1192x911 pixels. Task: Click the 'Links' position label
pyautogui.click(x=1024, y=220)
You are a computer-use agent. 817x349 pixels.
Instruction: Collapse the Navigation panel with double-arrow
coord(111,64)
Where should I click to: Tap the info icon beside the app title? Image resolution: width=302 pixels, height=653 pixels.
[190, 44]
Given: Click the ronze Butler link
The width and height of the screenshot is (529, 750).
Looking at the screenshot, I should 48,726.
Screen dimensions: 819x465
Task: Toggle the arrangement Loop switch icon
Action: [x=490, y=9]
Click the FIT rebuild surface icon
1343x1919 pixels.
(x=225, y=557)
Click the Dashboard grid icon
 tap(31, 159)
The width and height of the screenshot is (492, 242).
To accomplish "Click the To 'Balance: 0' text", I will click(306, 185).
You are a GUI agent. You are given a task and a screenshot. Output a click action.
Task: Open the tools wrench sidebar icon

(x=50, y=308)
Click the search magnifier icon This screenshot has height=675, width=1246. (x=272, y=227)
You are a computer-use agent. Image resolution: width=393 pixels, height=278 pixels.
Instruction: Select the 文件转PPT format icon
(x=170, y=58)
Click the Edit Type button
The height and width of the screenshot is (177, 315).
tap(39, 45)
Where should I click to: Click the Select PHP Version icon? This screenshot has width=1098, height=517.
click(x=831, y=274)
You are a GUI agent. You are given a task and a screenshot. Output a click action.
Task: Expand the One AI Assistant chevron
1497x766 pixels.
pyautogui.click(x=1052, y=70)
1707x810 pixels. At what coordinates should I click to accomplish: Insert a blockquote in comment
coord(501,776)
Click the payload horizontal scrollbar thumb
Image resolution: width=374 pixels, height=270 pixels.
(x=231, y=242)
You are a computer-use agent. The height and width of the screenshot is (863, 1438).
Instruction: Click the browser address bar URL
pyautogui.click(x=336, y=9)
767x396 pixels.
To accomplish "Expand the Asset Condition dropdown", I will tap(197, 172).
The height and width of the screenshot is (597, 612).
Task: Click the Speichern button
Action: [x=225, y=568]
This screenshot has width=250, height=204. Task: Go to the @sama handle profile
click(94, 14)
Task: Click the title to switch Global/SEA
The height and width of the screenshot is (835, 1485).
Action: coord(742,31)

* Your goal
Update the data above so that each "computer-use agent" becomes "desktop agent", and give every line back with nothing else changed.

* Solved problem
1192x911 pixels. Task: Click the 'Links' position label
pyautogui.click(x=1024, y=220)
You are a desktop agent. 817x349 pixels.
Instruction: Collapse the Navigation panel with double-arrow
coord(111,64)
Where should I click to: Tap the info icon beside the app title? Image resolution: width=302 pixels, height=653 pixels.
[190, 44]
Given: Click the ronze Butler link
The width and height of the screenshot is (529, 750).
Looking at the screenshot, I should 48,726.
Screen dimensions: 819x465
Task: Toggle the arrangement Loop switch icon
Action: [x=490, y=9]
Click the FIT rebuild surface icon
1343x1919 pixels.
(x=225, y=557)
Click the Dashboard grid icon
 tap(31, 159)
The width and height of the screenshot is (492, 242).
To accomplish "Click the To 'Balance: 0' text", I will click(306, 185).
You are a GUI agent. You are given a task and a screenshot. Output a click action.
Task: Open the tools wrench sidebar icon

(x=50, y=308)
Click the search magnifier icon This screenshot has height=675, width=1246. (x=272, y=227)
You are a desktop agent. Image resolution: width=393 pixels, height=278 pixels.
Instruction: Select the 文件转PPT format icon
(x=170, y=58)
Click the Edit Type button
The height and width of the screenshot is (177, 315).
tap(39, 45)
Where should I click to: Click the Select PHP Version icon? This screenshot has width=1098, height=517.
click(x=831, y=274)
You are a GUI agent. You are given a task and a screenshot. Output a click action.
Task: Expand the One AI Assistant chevron
1497x766 pixels.
pyautogui.click(x=1052, y=70)
1707x810 pixels. At what coordinates should I click to accomplish: Insert a blockquote in comment
coord(501,776)
Click the payload horizontal scrollbar thumb
Image resolution: width=374 pixels, height=270 pixels.
(x=231, y=242)
You are a desktop agent. The height and width of the screenshot is (863, 1438).
Instruction: Click the browser address bar URL
pyautogui.click(x=336, y=9)
767x396 pixels.
To accomplish "Expand the Asset Condition dropdown", I will tap(197, 172).
The height and width of the screenshot is (597, 612).
Task: Click the Speichern button
Action: [x=225, y=568]
This screenshot has width=250, height=204. Task: Go to the @sama handle profile
click(94, 14)
Task: Click the title to switch Global/SEA
The height and width of the screenshot is (835, 1485).
Action: coord(742,31)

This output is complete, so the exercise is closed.